A day or so later Joe called me up to check on my hand (which was mostly healed by then) and to let me know that the reason his lovely cat bit me was because apparently he was in extreme pain and discomfort which was caused by several struvite stones. Apparently when I touched the irritated cat, who hadn’t urinated in several days and was in pain, he had a momentary lapse in judgment. Since I’ve have those lapses myself at times, I had to forgive the cat.
One of the main jobs of urine is to collect dissolved solids and send them out of the body. Unfortunately, sometimes these solids do not dissolve completely and result in the formation of what we call kidney stones. In cats these stones are usually made up of struvite or less commonly (but still very common) oxalate crystals. Very often females get more struvite and males the oxalate, although this is not always the case. Struvite stones are possible to dissolve if the environment is made more favorable; however, oxalate stones do not dissolve as easily in such a way. Excessive protein intake may cause the development of urate stones and cysteine (an amino acid) may increase the development of cysteine stones.

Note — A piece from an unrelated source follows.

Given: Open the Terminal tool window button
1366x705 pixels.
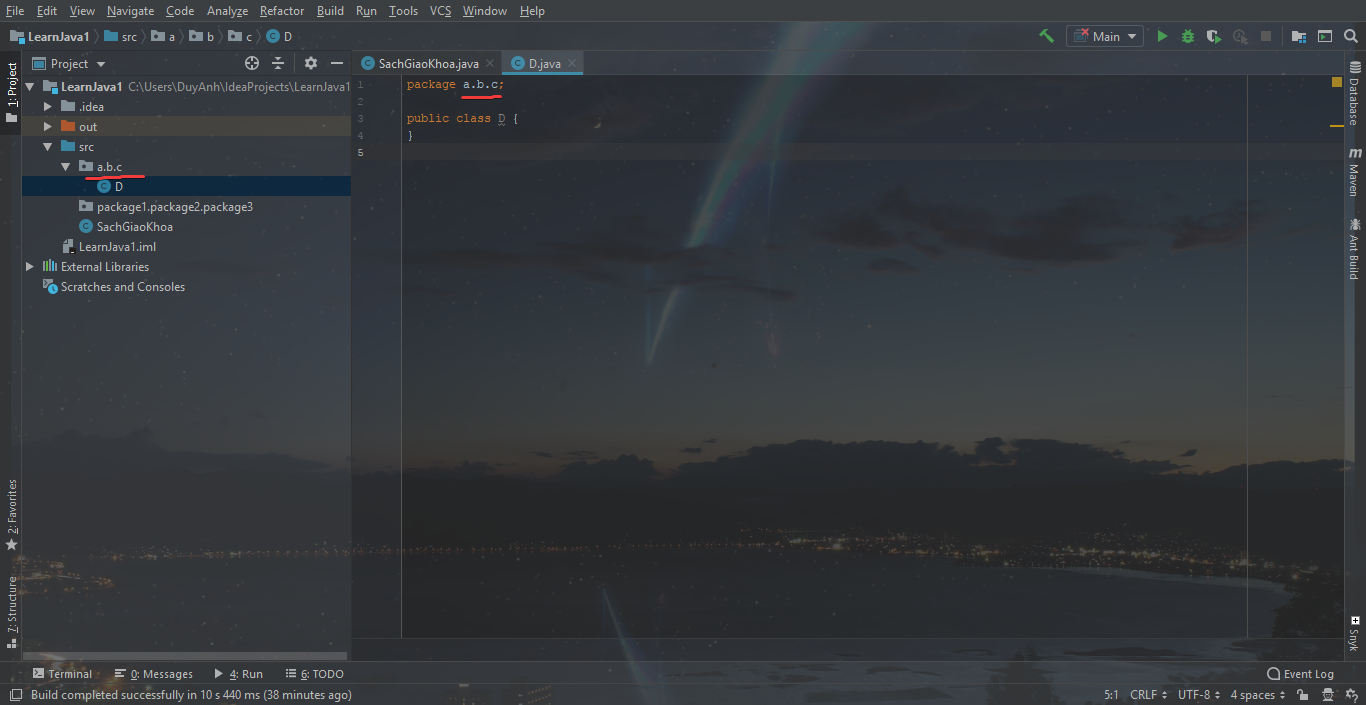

Some stones can be dissolved and cleared out by simple modification of diet while other ones such as the oxalate stones may require surgery since they don’t dissolve easily. Emergency surgery is sometimes required when there is an obstruction. In most cases, surgery is the quickest and most efficient way to get rid of the stones but there is a definite increase in risk involved with any surgery such as infection, allergy to anesthesia, sensitivity to administered medication, or other similar complications during or after the surgery. Ultrasound is also another method that can remove the stones in pets (similar to humans); however for whatever reason, I don’t believe it’s available or easy to get done in pets.

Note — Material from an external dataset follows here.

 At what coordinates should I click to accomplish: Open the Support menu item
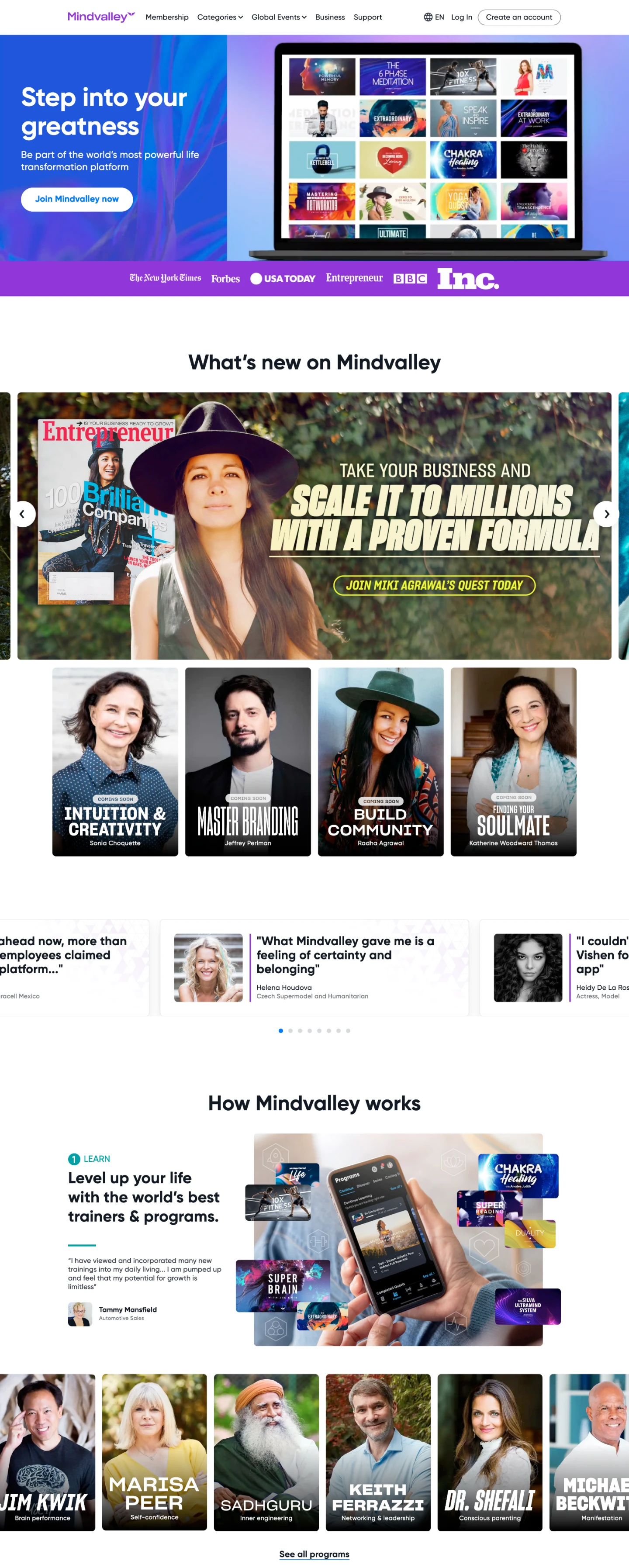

Now to my favorite topic and one that I know well: medications are often used to help treat and eradicate stones. Antibiotic medications are often used to treat stones caused by bacterial byproducts and may also be beneficial in the treatment, or the prevention or treatment of urinary tract infection. Another important medication that is used to treat uric acid stones is called allopurinol. Cysteine stones can be treated with a medication called 2-MPG which lowers cysteine levels and provides other benefits.

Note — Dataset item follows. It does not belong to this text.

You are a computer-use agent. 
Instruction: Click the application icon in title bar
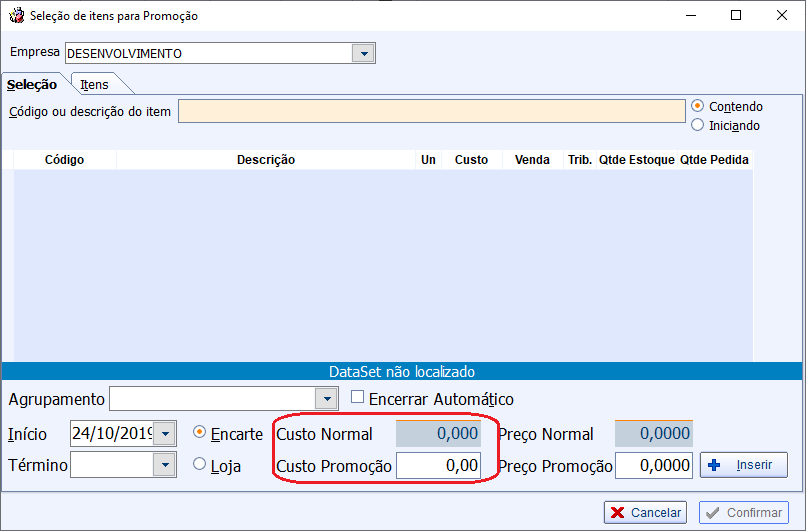click(15, 16)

Changing the acidity or alkalinity of the urine is also a method used in the treatment of stones. Struvite stones do better in an alkaline environment, so acidifying the urine helps get them dissolved and excreted. In the case of oxalate stones (since they don’t readily dissolve) increasing the pH (ie. making the urine more basic) can be used to prevent their formation or further accumulation. Potassium citrate can be used to make the urine more basic and ascorbic acid can be used to acidify the urine.
Stones can cause blockages, injury, extreme pain, and a variety of other dangers. If you suspect your cat or dog has stones or is suffering in any way please contact the veterinarian. Something that may be simple and inexpensive to treat may turn into a dangerous situation requiring surgery at great risk and expense. A veterinarian can diagnose the type of stone, suggest the proper diet, the proper medication, and come up with the best course of action for your pet’s particular situation.